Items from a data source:
※
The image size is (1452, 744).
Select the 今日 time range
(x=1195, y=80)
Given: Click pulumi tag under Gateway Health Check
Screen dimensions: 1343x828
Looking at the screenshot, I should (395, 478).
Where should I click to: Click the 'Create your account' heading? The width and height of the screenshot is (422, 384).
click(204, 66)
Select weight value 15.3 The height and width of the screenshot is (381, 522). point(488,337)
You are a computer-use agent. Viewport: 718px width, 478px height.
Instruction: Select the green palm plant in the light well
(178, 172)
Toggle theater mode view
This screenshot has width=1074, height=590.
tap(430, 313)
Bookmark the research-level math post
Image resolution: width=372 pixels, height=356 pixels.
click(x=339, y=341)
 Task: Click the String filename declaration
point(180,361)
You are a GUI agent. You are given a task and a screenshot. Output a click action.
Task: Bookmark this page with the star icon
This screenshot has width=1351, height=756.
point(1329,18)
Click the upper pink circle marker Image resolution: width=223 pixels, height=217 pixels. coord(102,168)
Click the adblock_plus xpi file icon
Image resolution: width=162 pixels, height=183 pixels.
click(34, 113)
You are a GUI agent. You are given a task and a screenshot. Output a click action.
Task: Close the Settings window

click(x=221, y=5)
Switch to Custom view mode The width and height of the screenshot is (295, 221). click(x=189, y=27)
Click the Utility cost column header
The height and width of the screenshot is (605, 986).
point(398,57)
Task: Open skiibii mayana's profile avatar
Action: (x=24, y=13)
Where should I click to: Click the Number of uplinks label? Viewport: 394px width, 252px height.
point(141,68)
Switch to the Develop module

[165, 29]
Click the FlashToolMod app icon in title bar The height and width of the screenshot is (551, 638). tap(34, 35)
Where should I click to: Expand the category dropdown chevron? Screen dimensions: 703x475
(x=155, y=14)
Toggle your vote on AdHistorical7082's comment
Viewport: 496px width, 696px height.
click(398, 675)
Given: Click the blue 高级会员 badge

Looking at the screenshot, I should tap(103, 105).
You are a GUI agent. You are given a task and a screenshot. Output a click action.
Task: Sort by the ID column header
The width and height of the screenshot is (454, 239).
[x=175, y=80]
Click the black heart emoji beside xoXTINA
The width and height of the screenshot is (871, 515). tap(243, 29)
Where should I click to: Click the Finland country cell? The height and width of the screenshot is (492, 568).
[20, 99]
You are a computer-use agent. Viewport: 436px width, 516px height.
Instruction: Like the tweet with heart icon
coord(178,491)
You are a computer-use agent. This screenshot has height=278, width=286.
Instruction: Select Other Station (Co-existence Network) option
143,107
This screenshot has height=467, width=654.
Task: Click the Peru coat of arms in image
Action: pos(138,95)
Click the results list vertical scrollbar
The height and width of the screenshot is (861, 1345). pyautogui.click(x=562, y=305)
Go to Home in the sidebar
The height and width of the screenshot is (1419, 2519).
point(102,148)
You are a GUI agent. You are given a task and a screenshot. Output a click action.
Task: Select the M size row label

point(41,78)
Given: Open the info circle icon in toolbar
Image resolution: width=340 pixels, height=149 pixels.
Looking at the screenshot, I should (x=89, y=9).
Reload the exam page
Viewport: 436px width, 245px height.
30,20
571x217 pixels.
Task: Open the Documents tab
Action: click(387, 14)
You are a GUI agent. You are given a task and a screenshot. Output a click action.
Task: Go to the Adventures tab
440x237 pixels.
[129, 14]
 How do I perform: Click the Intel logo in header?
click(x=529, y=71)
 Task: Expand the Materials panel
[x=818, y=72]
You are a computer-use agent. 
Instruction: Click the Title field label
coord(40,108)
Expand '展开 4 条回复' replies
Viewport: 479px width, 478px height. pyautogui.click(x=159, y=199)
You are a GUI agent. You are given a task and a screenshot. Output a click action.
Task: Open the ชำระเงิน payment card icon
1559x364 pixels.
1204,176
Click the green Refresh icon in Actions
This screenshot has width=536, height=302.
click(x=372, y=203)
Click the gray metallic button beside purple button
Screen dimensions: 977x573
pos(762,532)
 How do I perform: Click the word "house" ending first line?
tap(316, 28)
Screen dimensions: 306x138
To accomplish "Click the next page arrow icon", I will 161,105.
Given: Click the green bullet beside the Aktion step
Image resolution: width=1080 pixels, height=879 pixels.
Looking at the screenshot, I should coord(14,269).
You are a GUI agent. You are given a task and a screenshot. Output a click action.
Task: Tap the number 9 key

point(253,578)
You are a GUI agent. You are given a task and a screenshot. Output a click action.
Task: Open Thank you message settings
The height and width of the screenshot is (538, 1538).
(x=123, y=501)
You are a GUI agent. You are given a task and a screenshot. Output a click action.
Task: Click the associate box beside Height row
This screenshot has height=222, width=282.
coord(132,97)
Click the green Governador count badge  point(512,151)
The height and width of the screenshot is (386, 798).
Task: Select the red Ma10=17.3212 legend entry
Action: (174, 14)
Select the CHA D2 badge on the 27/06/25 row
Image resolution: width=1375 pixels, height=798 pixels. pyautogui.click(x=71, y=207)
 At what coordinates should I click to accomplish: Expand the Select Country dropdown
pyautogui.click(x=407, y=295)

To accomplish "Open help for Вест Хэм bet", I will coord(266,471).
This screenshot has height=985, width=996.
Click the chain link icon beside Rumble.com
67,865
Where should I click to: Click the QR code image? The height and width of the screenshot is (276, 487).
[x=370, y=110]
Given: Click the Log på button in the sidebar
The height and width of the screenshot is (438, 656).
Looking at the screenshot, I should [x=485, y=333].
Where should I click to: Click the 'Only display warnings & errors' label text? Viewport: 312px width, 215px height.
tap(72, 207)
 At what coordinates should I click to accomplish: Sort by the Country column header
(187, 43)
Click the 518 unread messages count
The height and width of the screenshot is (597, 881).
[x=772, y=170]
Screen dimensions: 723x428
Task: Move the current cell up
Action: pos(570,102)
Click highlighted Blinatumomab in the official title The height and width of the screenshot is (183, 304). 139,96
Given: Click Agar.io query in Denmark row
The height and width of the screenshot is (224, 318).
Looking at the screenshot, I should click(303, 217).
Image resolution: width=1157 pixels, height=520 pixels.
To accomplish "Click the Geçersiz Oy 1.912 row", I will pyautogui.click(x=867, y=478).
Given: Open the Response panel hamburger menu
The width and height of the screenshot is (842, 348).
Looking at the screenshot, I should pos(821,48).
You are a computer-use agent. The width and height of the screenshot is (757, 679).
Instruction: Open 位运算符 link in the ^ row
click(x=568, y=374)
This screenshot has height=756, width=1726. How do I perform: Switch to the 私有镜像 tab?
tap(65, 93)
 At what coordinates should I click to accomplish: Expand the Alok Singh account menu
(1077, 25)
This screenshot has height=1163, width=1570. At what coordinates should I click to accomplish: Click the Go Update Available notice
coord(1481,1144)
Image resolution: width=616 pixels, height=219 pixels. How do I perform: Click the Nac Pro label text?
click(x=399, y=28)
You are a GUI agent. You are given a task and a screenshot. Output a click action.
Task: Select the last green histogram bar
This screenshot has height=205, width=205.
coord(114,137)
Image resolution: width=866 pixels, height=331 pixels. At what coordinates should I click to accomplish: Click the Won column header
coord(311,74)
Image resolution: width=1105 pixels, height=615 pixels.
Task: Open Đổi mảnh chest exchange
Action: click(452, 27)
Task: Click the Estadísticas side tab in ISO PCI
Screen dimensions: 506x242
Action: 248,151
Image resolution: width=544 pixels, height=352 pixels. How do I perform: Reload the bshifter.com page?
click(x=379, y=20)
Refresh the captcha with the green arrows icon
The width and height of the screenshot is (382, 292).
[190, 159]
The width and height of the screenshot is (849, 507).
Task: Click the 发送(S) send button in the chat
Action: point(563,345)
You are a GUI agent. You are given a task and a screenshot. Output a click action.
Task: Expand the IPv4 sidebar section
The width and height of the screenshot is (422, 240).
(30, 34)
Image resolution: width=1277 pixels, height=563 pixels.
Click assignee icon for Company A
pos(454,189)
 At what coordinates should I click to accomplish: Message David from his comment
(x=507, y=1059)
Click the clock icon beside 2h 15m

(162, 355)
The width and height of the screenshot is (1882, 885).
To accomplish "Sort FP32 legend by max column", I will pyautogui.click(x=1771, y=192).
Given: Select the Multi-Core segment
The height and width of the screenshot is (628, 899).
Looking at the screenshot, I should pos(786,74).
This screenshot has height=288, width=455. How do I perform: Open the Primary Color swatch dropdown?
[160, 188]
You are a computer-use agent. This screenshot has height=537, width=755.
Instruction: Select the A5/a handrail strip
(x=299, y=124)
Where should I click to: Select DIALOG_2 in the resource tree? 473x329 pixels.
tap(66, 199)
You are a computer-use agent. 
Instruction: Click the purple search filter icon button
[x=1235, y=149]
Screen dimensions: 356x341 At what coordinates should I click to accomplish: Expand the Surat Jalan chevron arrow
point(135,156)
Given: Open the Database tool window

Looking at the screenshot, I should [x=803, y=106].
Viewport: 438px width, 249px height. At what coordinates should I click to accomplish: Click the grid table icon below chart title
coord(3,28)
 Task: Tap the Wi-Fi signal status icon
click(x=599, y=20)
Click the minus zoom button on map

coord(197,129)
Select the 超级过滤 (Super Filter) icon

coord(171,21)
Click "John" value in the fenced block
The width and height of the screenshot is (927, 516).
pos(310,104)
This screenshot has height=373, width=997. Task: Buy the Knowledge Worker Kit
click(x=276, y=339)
※
- **Your assignment**: Using the records above, report each line with the string "mode".

- **Your response**:
Toggle theater mode view
Switch to Custom view mode The width and height of the screenshot is (295, 221). click(x=189, y=27)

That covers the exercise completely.